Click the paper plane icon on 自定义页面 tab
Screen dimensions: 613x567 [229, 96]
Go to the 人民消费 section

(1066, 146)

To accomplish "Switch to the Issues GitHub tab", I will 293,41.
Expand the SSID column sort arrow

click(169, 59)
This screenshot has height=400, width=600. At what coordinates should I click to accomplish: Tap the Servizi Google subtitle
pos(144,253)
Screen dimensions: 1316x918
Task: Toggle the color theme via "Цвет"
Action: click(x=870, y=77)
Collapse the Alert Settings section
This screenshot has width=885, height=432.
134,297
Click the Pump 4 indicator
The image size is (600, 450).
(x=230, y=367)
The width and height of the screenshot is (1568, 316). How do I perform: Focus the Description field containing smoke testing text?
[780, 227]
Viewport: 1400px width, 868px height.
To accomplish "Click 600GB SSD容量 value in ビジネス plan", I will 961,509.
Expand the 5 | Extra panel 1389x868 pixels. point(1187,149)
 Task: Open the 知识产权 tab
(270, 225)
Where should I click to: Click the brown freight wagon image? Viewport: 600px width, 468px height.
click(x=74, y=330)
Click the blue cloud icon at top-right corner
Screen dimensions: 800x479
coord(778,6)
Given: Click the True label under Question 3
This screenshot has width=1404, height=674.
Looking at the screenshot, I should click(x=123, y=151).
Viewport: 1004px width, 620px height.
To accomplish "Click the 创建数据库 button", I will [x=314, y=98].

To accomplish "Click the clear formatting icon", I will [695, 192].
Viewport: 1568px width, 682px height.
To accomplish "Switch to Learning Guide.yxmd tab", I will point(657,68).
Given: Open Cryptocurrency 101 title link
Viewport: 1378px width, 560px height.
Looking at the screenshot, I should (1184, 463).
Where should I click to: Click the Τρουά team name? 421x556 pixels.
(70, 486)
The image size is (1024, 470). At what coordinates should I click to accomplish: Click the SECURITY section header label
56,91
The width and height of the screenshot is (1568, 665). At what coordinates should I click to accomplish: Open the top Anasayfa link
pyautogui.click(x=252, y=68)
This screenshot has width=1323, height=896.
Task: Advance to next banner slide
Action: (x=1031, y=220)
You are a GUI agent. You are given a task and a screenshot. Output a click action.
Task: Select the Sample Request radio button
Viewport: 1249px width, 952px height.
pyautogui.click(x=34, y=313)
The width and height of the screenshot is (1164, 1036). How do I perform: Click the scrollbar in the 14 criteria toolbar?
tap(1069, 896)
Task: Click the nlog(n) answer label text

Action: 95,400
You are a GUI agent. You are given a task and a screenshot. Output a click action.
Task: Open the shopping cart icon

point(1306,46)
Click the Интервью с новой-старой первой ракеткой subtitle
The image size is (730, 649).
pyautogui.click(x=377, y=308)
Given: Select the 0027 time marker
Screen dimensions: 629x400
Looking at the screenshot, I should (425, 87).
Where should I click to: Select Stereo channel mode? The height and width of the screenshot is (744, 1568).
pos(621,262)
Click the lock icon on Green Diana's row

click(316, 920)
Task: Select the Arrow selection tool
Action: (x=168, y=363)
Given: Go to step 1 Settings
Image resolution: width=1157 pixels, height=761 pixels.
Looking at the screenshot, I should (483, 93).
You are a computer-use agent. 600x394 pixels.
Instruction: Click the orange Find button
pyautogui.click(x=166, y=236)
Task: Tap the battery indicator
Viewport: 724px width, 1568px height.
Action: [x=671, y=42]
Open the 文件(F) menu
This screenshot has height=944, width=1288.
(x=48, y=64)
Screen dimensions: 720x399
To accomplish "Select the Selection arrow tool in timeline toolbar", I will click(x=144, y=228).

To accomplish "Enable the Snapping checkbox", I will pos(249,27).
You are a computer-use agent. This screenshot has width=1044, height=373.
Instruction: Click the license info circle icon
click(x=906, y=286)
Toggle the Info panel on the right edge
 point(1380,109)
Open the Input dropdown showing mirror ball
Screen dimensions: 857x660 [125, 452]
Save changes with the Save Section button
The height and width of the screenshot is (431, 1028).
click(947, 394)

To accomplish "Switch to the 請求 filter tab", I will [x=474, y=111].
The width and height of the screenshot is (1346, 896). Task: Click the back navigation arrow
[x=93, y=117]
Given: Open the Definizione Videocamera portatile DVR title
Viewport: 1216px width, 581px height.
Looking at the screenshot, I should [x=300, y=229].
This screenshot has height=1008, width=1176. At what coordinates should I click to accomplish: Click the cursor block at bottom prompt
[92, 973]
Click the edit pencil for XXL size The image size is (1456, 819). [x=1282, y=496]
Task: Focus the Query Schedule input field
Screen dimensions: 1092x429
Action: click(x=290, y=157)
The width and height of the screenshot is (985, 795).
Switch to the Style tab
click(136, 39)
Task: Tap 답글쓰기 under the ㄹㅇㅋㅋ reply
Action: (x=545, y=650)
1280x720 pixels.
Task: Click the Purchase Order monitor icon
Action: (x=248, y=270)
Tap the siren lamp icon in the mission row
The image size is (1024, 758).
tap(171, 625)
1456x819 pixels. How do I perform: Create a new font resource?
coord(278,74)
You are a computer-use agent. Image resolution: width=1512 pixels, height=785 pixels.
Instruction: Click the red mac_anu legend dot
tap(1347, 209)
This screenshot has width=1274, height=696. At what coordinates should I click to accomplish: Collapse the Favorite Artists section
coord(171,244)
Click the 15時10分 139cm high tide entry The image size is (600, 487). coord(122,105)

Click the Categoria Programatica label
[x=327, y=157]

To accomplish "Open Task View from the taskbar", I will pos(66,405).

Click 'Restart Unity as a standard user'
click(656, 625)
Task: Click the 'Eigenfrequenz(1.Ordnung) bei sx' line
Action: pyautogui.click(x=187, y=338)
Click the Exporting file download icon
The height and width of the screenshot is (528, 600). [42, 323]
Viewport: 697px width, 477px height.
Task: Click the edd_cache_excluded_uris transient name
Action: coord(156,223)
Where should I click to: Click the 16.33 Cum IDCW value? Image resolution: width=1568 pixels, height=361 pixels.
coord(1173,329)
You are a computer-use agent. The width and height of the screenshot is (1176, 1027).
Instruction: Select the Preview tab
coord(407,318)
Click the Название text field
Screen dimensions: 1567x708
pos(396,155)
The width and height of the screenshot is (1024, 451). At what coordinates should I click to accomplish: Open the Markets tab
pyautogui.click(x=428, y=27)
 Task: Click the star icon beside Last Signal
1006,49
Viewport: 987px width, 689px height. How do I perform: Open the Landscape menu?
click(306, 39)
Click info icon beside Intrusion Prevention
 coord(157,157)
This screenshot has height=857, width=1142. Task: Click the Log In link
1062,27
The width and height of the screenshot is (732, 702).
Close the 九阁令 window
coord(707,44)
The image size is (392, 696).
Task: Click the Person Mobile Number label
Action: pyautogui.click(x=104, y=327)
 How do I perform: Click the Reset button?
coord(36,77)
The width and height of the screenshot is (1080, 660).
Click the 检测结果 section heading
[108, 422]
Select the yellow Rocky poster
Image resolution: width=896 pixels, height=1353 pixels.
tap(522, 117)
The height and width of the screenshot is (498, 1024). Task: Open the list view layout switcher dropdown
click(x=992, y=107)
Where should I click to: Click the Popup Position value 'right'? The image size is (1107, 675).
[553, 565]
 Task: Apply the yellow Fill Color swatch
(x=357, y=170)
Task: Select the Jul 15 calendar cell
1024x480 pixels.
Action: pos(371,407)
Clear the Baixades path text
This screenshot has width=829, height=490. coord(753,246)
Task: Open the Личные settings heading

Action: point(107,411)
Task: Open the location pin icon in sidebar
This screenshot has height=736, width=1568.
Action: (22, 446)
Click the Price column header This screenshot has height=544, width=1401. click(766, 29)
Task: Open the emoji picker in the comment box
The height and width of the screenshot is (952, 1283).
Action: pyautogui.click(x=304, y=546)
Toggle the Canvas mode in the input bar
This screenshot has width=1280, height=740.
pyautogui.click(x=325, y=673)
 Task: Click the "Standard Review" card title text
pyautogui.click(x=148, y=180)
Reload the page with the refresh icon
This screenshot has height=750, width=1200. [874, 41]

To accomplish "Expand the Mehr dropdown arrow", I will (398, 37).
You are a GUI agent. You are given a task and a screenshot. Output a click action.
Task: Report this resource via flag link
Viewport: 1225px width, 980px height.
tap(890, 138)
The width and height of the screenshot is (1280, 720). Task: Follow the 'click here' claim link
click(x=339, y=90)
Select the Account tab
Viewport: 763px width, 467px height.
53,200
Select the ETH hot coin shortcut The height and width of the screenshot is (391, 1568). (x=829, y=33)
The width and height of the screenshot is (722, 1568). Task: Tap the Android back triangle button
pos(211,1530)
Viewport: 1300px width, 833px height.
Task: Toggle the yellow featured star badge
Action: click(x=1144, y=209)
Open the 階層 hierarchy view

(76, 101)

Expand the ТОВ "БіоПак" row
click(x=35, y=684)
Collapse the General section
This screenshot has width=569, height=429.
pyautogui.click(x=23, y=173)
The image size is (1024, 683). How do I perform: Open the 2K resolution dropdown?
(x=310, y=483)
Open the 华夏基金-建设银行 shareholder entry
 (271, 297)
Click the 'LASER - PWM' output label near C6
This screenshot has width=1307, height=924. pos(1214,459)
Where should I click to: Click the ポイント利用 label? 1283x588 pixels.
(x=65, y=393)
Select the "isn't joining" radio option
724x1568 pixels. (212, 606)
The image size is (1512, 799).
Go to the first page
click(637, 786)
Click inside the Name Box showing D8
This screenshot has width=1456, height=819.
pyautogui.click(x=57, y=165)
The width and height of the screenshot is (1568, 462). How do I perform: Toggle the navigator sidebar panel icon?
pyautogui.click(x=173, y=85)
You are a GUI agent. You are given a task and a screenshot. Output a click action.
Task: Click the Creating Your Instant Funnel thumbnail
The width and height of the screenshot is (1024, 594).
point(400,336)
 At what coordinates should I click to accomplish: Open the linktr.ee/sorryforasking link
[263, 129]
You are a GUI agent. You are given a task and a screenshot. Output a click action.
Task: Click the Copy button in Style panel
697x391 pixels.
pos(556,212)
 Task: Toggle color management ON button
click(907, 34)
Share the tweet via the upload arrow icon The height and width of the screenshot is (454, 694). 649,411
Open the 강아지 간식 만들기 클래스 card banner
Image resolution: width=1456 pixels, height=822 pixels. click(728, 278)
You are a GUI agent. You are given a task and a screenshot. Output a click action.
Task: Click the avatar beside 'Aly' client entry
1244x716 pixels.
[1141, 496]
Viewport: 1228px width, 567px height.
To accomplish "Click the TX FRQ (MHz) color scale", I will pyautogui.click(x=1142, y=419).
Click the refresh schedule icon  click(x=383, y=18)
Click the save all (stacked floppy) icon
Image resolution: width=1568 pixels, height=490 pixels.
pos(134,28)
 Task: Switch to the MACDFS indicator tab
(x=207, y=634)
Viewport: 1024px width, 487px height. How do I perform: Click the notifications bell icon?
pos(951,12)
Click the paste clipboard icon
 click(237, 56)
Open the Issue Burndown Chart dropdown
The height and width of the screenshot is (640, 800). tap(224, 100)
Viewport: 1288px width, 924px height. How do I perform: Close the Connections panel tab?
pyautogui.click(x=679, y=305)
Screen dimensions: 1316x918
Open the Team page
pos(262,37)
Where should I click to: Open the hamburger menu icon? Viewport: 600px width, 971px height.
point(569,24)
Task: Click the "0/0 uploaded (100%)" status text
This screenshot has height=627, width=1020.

☆ ☆ ☆ ☆ ☆

Please reproduce the entries in the stretch from the line containing "The width and height of the screenshot is (1080, 660)." through the line containing "Action: point(107,411)", swapping "yellow" for "orange" and leaving everything else unchanged.

Response for this exercise:
The width and height of the screenshot is (1080, 660).
Click the 检测结果 section heading
[108, 422]
Select the orange Rocky poster
Image resolution: width=896 pixels, height=1353 pixels.
tap(522, 117)
The height and width of the screenshot is (498, 1024). Task: Open the list view layout switcher dropdown
click(x=992, y=107)
Where should I click to: Click the Popup Position value 'right'? The image size is (1107, 675).
[553, 565]
 Task: Apply the orange Fill Color swatch
(x=357, y=170)
Task: Select the Jul 15 calendar cell
1024x480 pixels.
Action: pos(371,407)
Clear the Baixades path text
This screenshot has width=829, height=490. coord(753,246)
Task: Open the Личные settings heading

Action: point(107,411)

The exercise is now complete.